-- Dataset content follows --
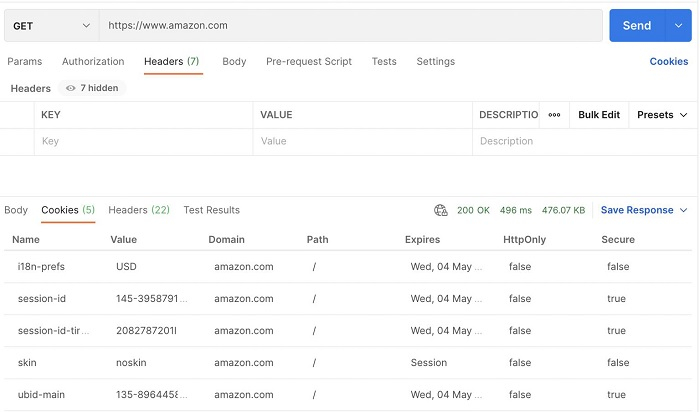Select the session-id cookie row

(x=300, y=299)
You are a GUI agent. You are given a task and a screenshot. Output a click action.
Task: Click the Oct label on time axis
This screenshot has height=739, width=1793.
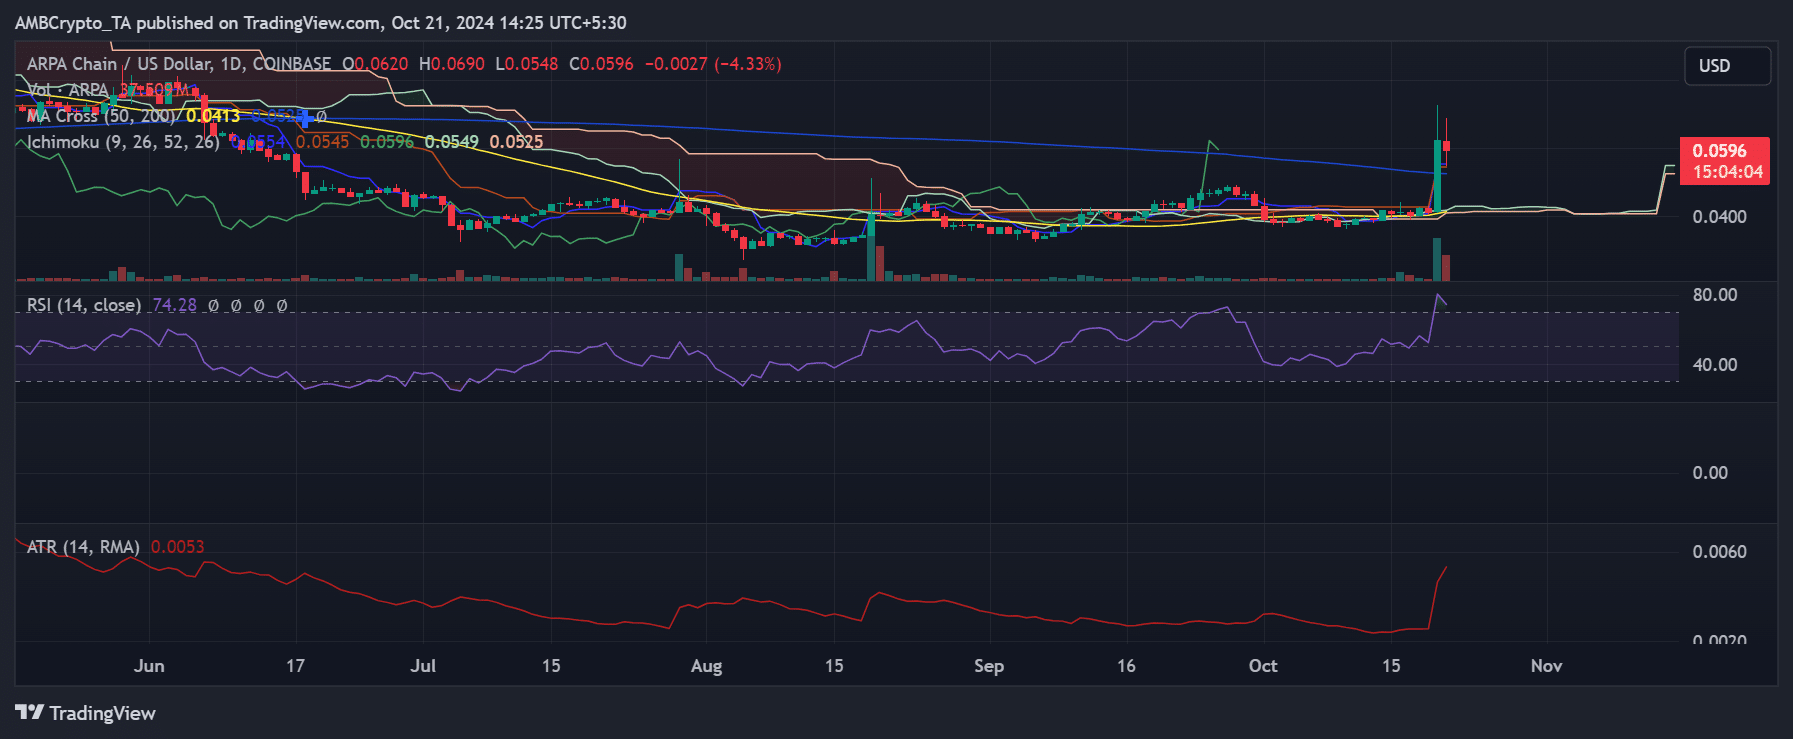1263,666
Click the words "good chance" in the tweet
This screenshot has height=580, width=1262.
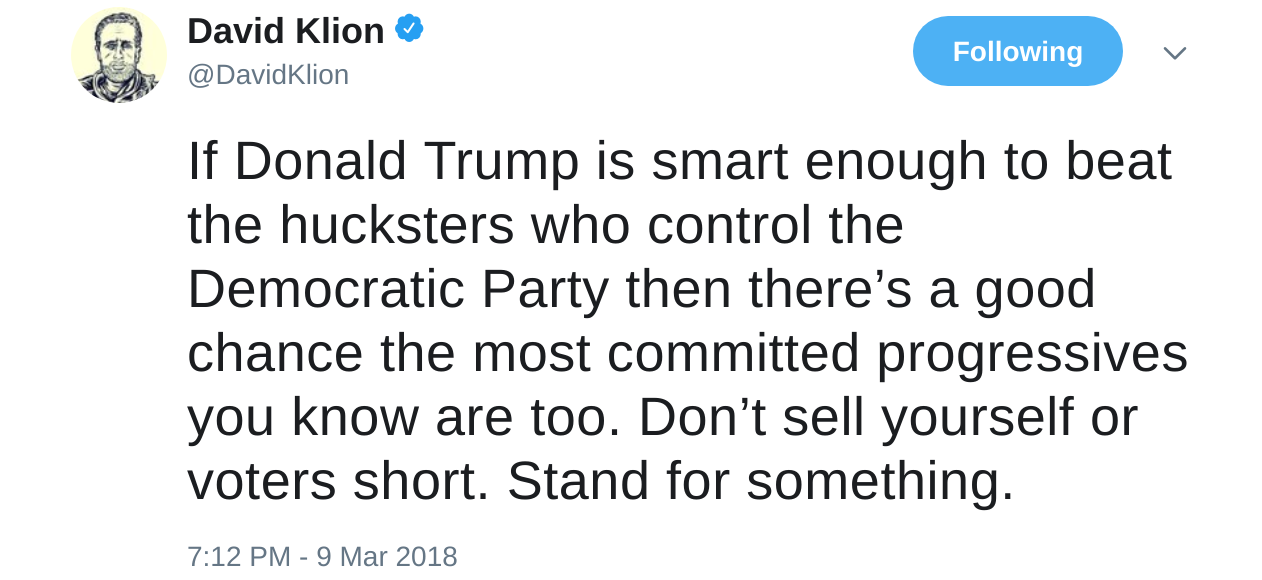click(x=1034, y=289)
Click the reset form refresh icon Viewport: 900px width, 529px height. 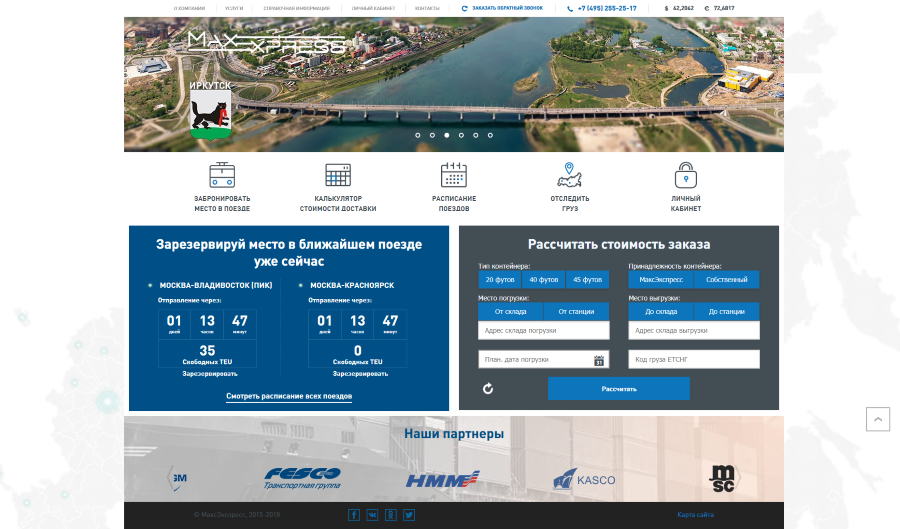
-- Dataset content concluded --
Would you write out exactly the lines of the data from the one holding "This screenshot has height=580, width=1262." to the final line, both included, with pictures left out?

This screenshot has height=580, width=1262.
click(x=1034, y=289)
Click the reset form refresh icon Viewport: 900px width, 529px height. 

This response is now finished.